Inhalt
Der Dokumentarfilm begleitet über ein Jahr hinweg den Alltag einer Wohngruppe für Kinder, deren Eltern ihrer Fürsorgepflicht nicht mehr nachkommen können. Im Mittelpunkt stehen fünf Kinder sowie die drei Erzieherinnen und Erzieher Antje Wagner, Max Gerecke und Sören Wagner. Sie schaffen für die Kinder einen Ort der Geborgenheit, der Unterstützung und der Nähe – und bewegen sich dabei im Spannungsfeld zwischen behördlicher Bürokratie und echter menschlicher Fürsorge. Gemeinsam mit den Kindern setzen sie sich für eine Rückkehr in die Herkunftsfamilien ein. Die Kinder sehnen sich nach Liebe und Zugehörigkeit, werden jedoch zugleich mit Ablehnung, Diskriminierung – darunter auch rassistische Erfahrungen – und Überforderung konfrontiert. Der Film zeigt eindrucksvoll die komplexe Care-Arbeit der Betreuenden im Zusammenspiel mit Jugendamt, Schule, Psychiatrie und Herkunftsfamilien – ein Alltag voller emotionaler und organisatorischer Herausforderungen, getragen von Engagement und Empathie.
Umsetzung
IM PRINZIP FAMILIE entfaltet seine Wirkung durch eine ruhige, beobachtende Erzählweise. Die Kameraarbeit wechselt zwischen zurückhaltender Distanz und eindringlicher Nähe: Insbesondere Close-Ups auf Gesichter lassen Emotionen sichtbar werden und machen die seelische Anstrengung der Care-Arbeit erfahrbar. Eine zweite Erzählebene entsteht durch sachlich eingesprochene Dienstberichte der betreuenden Personen im Off.

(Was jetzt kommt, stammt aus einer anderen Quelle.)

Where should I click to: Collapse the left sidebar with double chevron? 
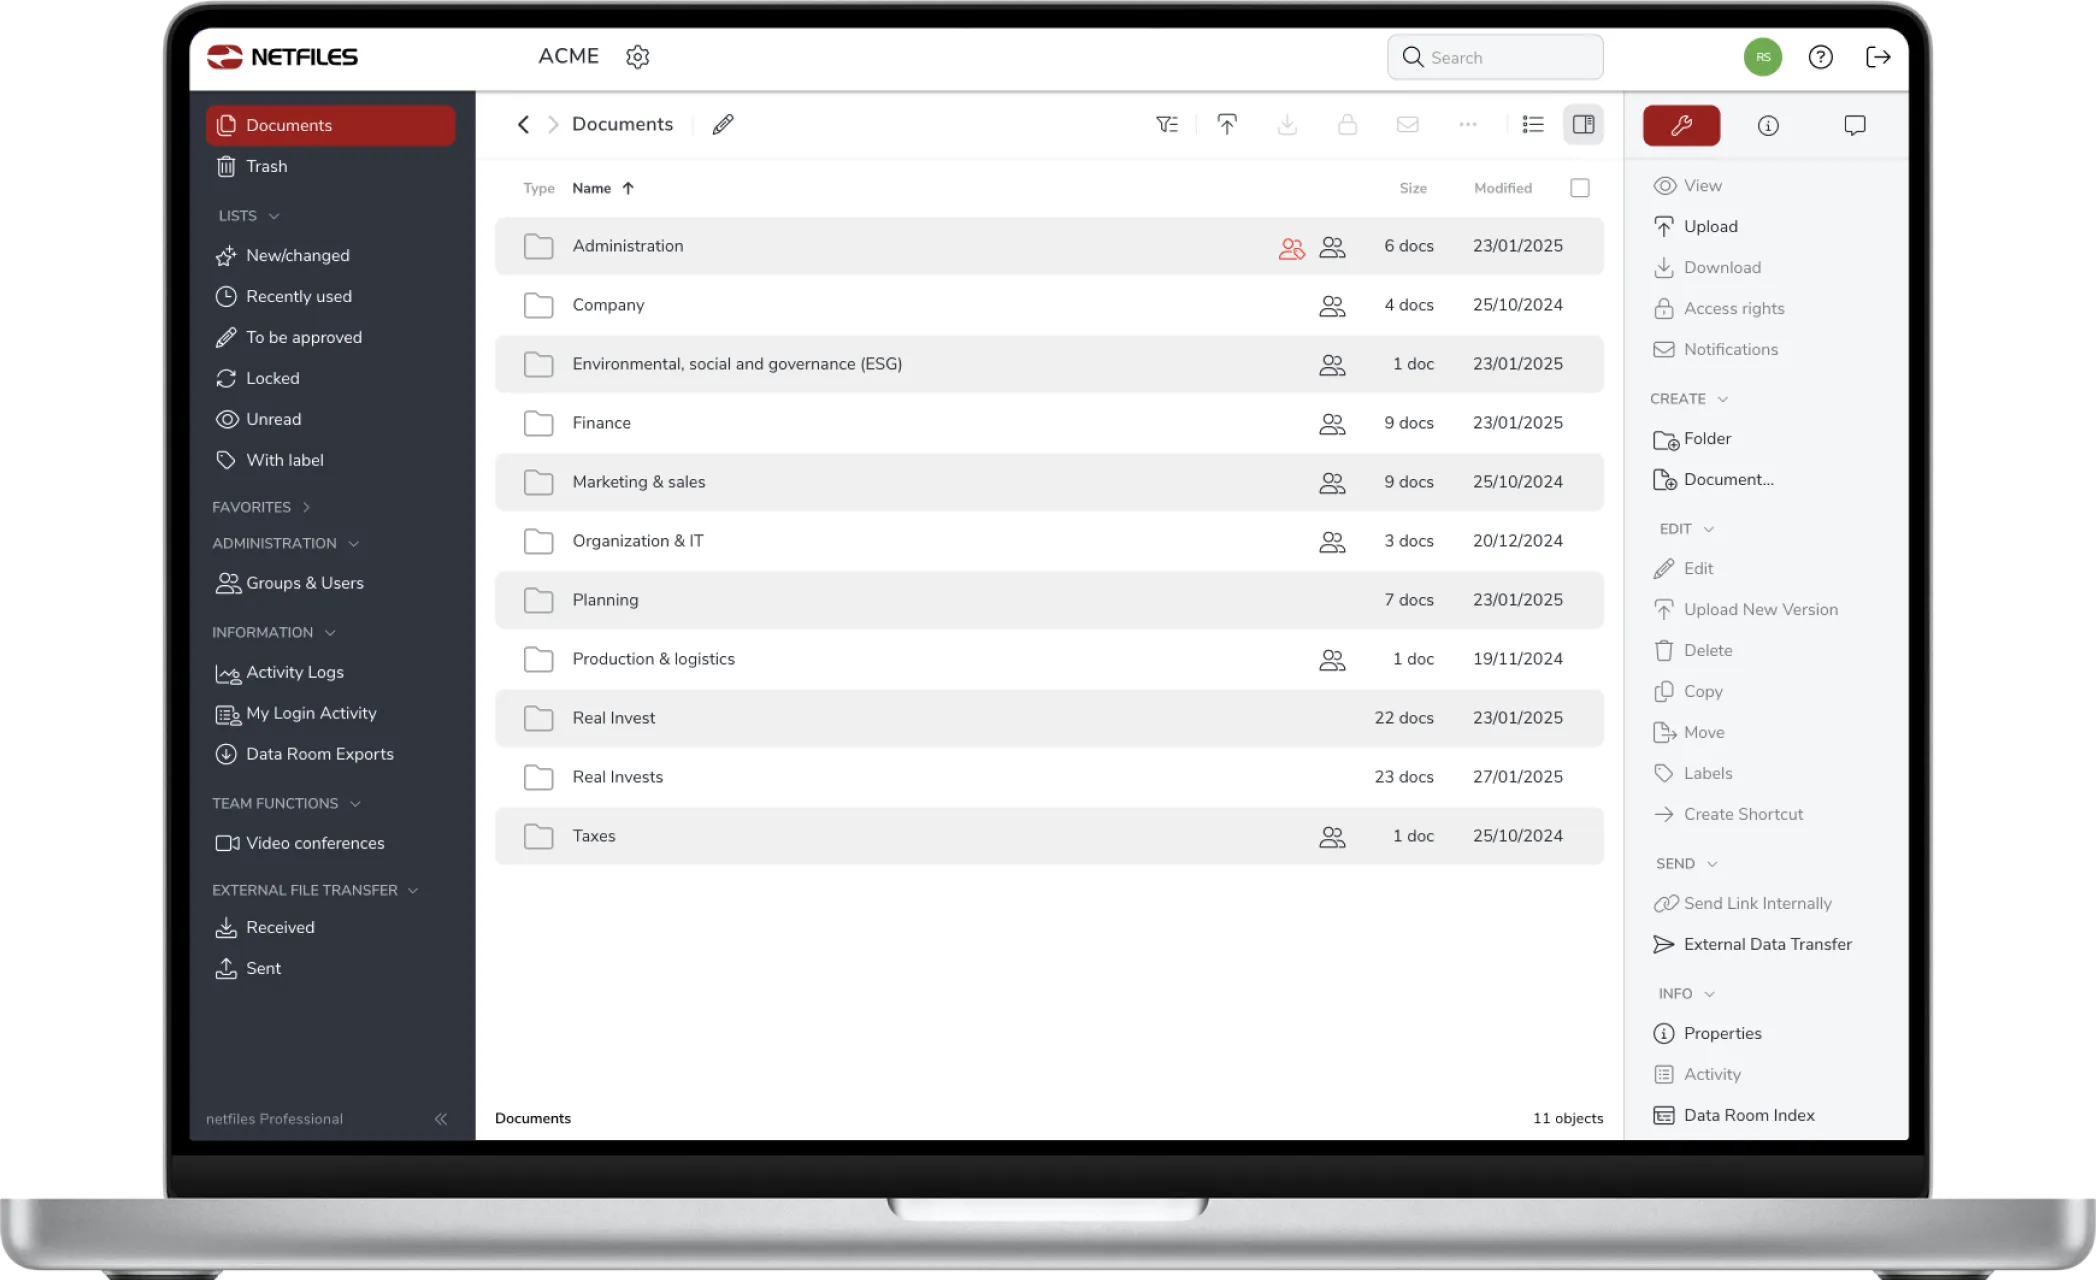point(441,1119)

Sie kontrastieren die warmen Bilder und verweisen auf die strukturellen Zumutungen des Systems. Die reduzierte, realistische Bildgestaltung nutzt idyllische Naturkulissen als visuelle Gegenpole zum betreuten Alltag. Alltagsgeräusche und ein zurückhaltender Pop-Soundtrack verstärken atmosphärisch die innere Spannung der Szenen, ohne sie zu überhöhen. Voyeuristische Perspektiven werden dabei bewusst gemieden. Der Film wahrt eine respektvolle Distanz – und schafft gerade dadurch emotionale Nähe.

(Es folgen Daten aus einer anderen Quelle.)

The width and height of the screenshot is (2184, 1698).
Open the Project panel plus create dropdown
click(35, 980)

Anknüpfungspunkte für die pädagogische Arbeit
Der Film lädt Schülerinnen und Schüler dazu ein, sich mit dem Konzept Familie auseinanderzusetzen: Ist Familie etwas Statisches oder ein wandelbares Beziehungsgefüge? Anhand der filmischen Darstellung ergeben sich Diskussionsanlässe über Care-Arbeit und ihre gesellschaftliche Unsichtbarkeit – nicht nur im Beruf der Erzieher. Im Vergleich zu gängigen Darstellungen von „schwierigen“ Kindern – insbesondere Jungen – bietet der Film Anlass zur Reflexion über kindliche Selbstbestimmung und gesellschaftliche Zuschreibungen. Die strukturelle Seite der Jugendhilfe mit ihren bürokratischen Hürden und Überforderungen kann kritisch hinterfragt werden. Filmanalytisch lohnt sich der Blick auf dokumentarische Mittel wie ruhige Kamera und eingesprochene Dienstberichte sowie den gezielten Einsatz filmischer Techniken, die an fiktionale Erzählweisen erinnern. Vertiefend können familiäre Krisenursachen oder der Umgang mit mit marginalisierten Kindern recherchiert werden.